→ **Problem to work on**
Every line of the data must be copied exactly.

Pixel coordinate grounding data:
---

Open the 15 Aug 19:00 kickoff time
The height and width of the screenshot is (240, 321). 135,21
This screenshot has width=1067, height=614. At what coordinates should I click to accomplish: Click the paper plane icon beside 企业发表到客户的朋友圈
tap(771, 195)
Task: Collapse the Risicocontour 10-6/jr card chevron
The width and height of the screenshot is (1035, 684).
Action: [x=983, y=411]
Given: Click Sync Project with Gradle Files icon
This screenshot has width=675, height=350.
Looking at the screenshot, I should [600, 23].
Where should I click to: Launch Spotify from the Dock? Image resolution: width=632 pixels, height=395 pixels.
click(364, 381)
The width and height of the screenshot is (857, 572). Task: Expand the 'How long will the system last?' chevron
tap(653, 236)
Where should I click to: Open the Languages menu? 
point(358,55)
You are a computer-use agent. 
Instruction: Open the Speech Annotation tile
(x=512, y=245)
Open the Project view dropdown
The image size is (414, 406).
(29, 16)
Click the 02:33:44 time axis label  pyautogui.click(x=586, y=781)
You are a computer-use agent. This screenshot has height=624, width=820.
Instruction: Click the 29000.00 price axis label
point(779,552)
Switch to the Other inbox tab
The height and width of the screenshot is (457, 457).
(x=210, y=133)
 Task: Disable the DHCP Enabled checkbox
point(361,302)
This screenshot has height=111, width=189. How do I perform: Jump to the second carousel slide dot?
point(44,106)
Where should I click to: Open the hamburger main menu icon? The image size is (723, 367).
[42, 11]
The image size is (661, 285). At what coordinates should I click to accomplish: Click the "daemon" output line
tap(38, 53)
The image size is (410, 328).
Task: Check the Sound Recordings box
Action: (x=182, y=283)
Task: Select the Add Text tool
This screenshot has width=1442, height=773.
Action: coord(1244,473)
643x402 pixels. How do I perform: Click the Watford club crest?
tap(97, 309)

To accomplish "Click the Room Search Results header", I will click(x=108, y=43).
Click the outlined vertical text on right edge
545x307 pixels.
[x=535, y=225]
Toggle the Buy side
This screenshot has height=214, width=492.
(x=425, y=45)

---

→ **Exercise solution**
Open the 15 Aug 19:00 kickoff time
The height and width of the screenshot is (240, 321). 135,21
This screenshot has width=1067, height=614. At what coordinates should I click to accomplish: Click the paper plane icon beside 企业发表到客户的朋友圈
tap(771, 195)
Task: Collapse the Risicocontour 10-6/jr card chevron
The width and height of the screenshot is (1035, 684).
Action: [x=983, y=411]
Given: Click Sync Project with Gradle Files icon
This screenshot has width=675, height=350.
Looking at the screenshot, I should [600, 23].
Where should I click to: Launch Spotify from the Dock? Image resolution: width=632 pixels, height=395 pixels.
click(364, 381)
The width and height of the screenshot is (857, 572). Task: Expand the 'How long will the system last?' chevron
tap(653, 236)
Where should I click to: Open the Languages menu? 
point(358,55)
You are a computer-use agent. 
Instruction: Open the Speech Annotation tile
(x=512, y=245)
Open the Project view dropdown
The image size is (414, 406).
(29, 16)
Click the 02:33:44 time axis label  pyautogui.click(x=586, y=781)
You are a computer-use agent. This screenshot has height=624, width=820.
Instruction: Click the 29000.00 price axis label
point(779,552)
Switch to the Other inbox tab
The height and width of the screenshot is (457, 457).
(x=210, y=133)
 Task: Disable the DHCP Enabled checkbox
point(361,302)
This screenshot has height=111, width=189. How do I perform: Jump to the second carousel slide dot?
point(44,106)
Where should I click to: Open the hamburger main menu icon? The image size is (723, 367).
[42, 11]
The image size is (661, 285). At what coordinates should I click to accomplish: Click the "daemon" output line
tap(38, 53)
The image size is (410, 328).
Task: Check the Sound Recordings box
Action: (x=182, y=283)
Task: Select the Add Text tool
This screenshot has width=1442, height=773.
Action: coord(1244,473)
643x402 pixels. How do I perform: Click the Watford club crest?
tap(97, 309)

To accomplish "Click the Room Search Results header", I will click(x=108, y=43).
Click the outlined vertical text on right edge
545x307 pixels.
[x=535, y=225]
Toggle the Buy side
This screenshot has height=214, width=492.
(x=425, y=45)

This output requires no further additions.